今彼を糾弾したのは枢機卿。枢機卿という身分も、国民から深い信頼を得ている。そんな人間が聖女を貶めた存在としてレイモンドの名を挙げれば、当然彼らの怒りはこちらへ向かう。
レイモンドの髪と目の色により、人々も半信半疑であるようだが、次第に疑念の方が大きいあるのを感じる。
当然といえば当然だ。
今のレイモンドは、薬が抜けた影響により、急速に少年期を脱しようとしている。長い髪や纏う衣装は彼が大聖堂を抜け出した時のままのため、遠目には女のように見えるままだろう。だが、近くにいる者は分かるはずだ。彼の身体つきも相貌も最早、女のものではない。
「セイル、降ろしてくれ」
レイモンドは静かな声でそう言った。
「……はい」
先に地面へと降りたセイルは、彼は馬から降りるのに手を貸す。
「ありがとう」
今まで彼を聖女として崇めていた者たちも、もし騙されたのだと判ずれば、いつ暴徒と化すか分からない。その状況で、彼も恐ろしさを感じないわけではないだろう。
それでもレイモンドは穏やかに笑った。重ねられていた手を離し、凛と前を向く。
その後ろ姿は、彼が聖女として振る舞ってきた姿と、なんら変わることはない。
強い人だと思った。
そんな貴方だからこそ、何をおいても守りたいのだと改めて思う。だが彼は決して、この腕の中に収まってくれている人ではない。
今もそう。セイルの手を離し、守られてはくれない。
それでももう傍を離れはしない。あの夜のように、倒れる貴方をただ見ているだけなどという無様な真似は、もう二度と。
セイルはこの十年、いつもしていたように彼の後ろに控えた。レイモンドは一瞬だけ後ろを向いて、こちらに微笑みかけた後、また前を向いて口を開いた。
「――レニールの言う通り。

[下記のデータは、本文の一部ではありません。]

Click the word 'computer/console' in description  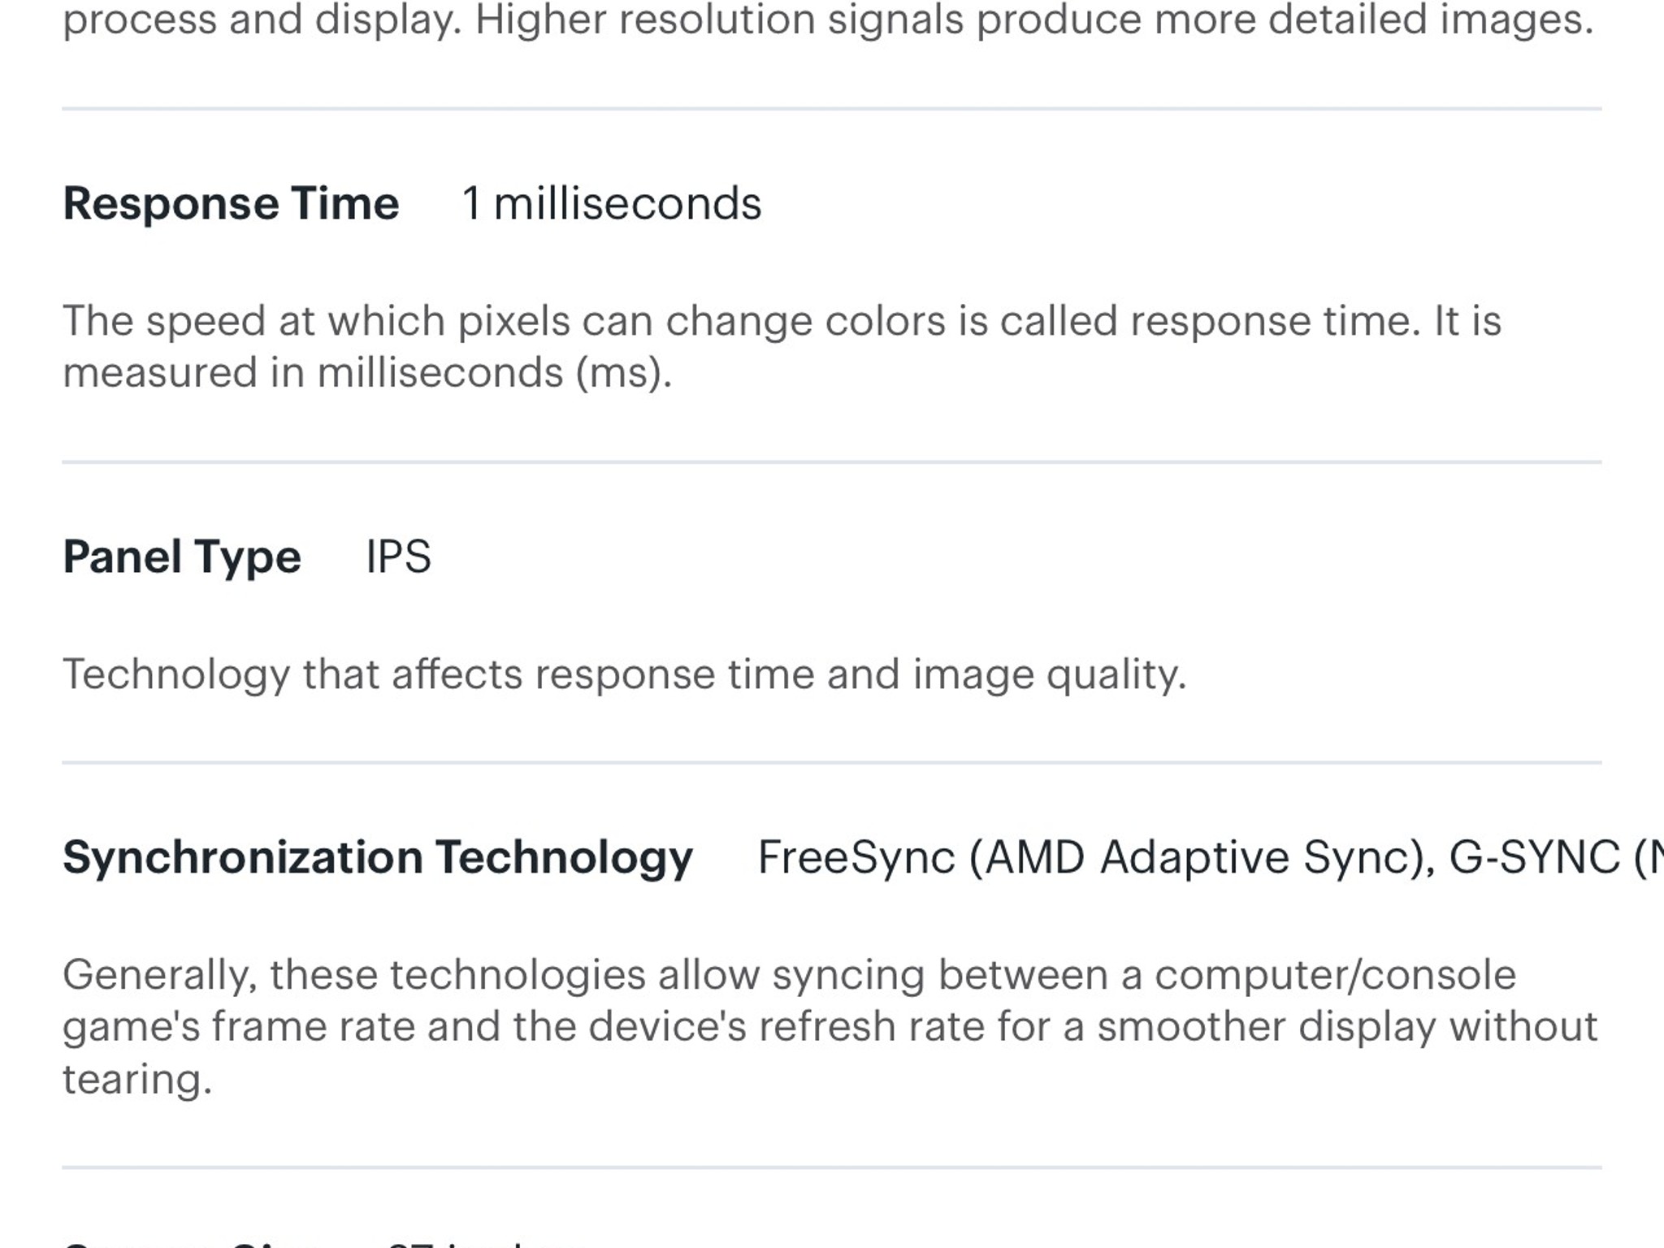tap(1335, 975)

私は聖女として、皆さんの前に立ってまいりました」
少し低くなったレイモンドの声が響く。
決して声を張り上げているわけではないのに、人々に届く――聴かせる、不思議な声は変わらない。聴衆は怒るでもなく、静かなざわめきが広がるに留まっている。
「私があなた方を『騙していた』というなら、その通りでしょう。その謗りは如何様にも受けるつもりです。ですが――」
レイモンドはスッとレニールに視線を移した。
「私が何故、この十年もの間、聖女の――真なる聖女の身代わりを務めねばならなかったか。そして、本当に悪しき妨害者は誰なのか……。賢き聖女の民ならば、真実を見抜けるものと信じております。そうですね、レニール」
同意を求めるようにレイモンドは薄く微笑んだ。
「さあ、答えてください。他の枢機卿はどうしました? 今日は新しい聖女の披露目の会なのでしょう? どうして貴方と……、その娘しかいないのですか?」
枢機卿はレニールを含めて三人存在する。本当に新しい聖女が降臨したとなれば、当然あと二人の枢機卿この場にいなければおかしい。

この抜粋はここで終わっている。